- [Directions]:
Without including any pictures, copy each entry below exactly.

Stored data entries
# # # #
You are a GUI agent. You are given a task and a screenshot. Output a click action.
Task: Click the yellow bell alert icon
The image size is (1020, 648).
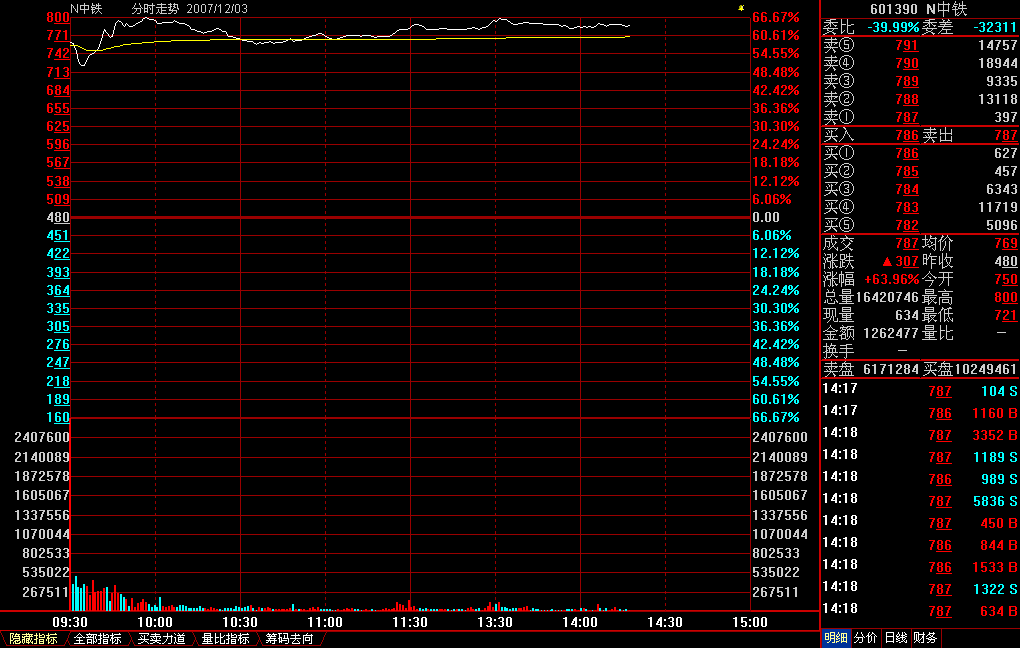(740, 7)
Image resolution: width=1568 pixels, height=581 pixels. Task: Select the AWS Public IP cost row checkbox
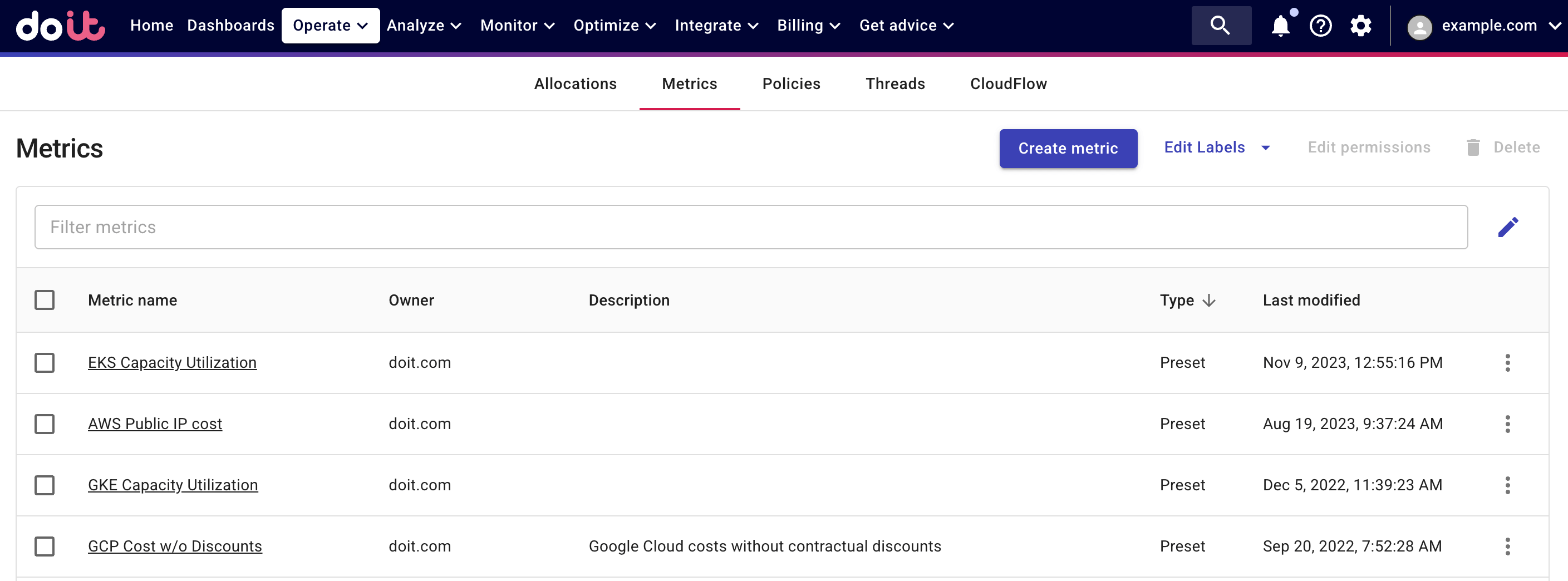[45, 424]
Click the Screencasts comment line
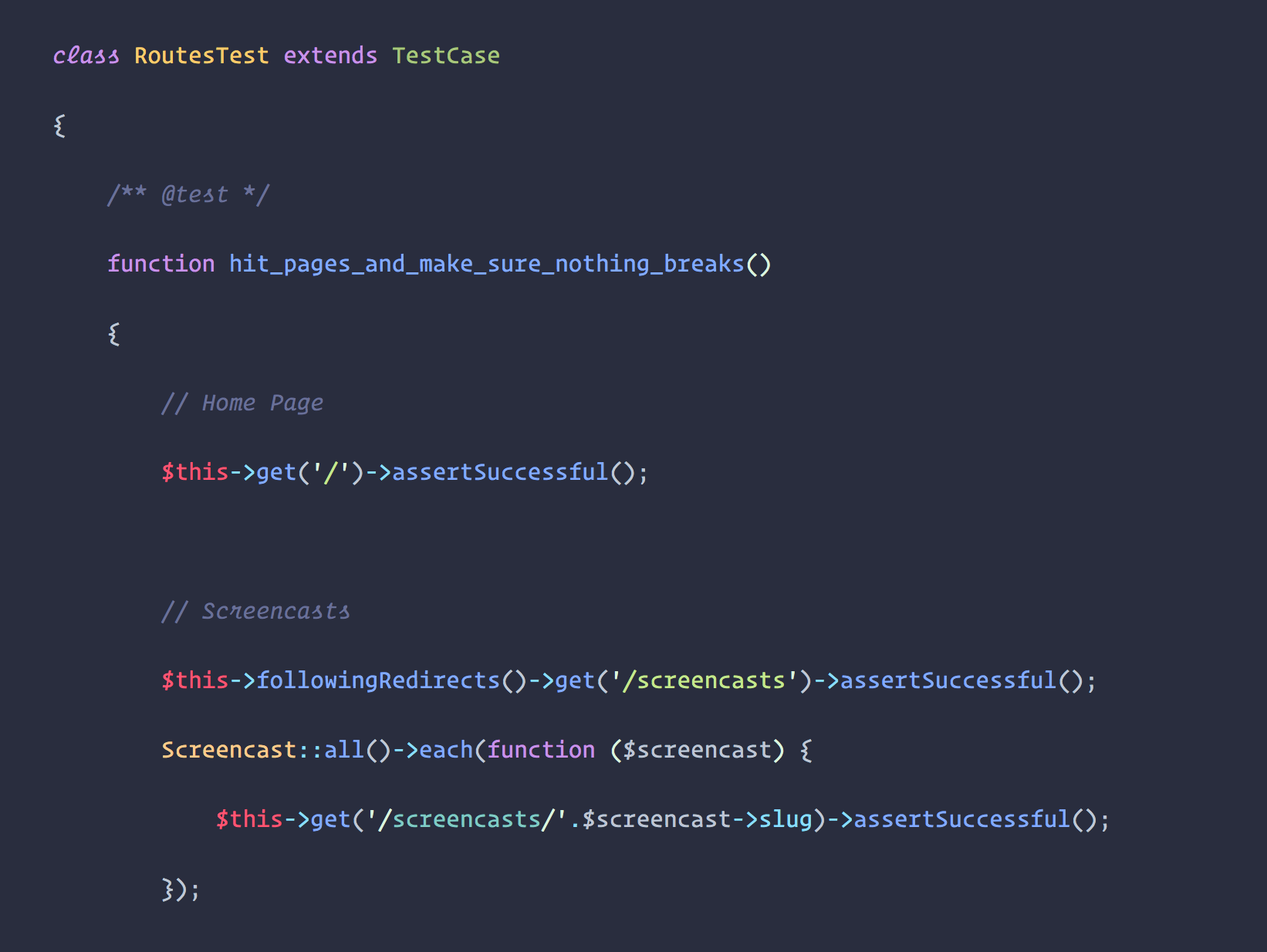The width and height of the screenshot is (1267, 952). 255,611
# # # #
- [Task solution]:
You are a GUI agent. You are given a task and a screenshot. Output a click action.
Task: Click the yellow bell alert icon
The image size is (1020, 648).
(740, 7)
Image resolution: width=1568 pixels, height=581 pixels. Task: Select the AWS Public IP cost row checkbox
[45, 424]
Click the Screencasts comment line
The width and height of the screenshot is (1267, 952). 255,611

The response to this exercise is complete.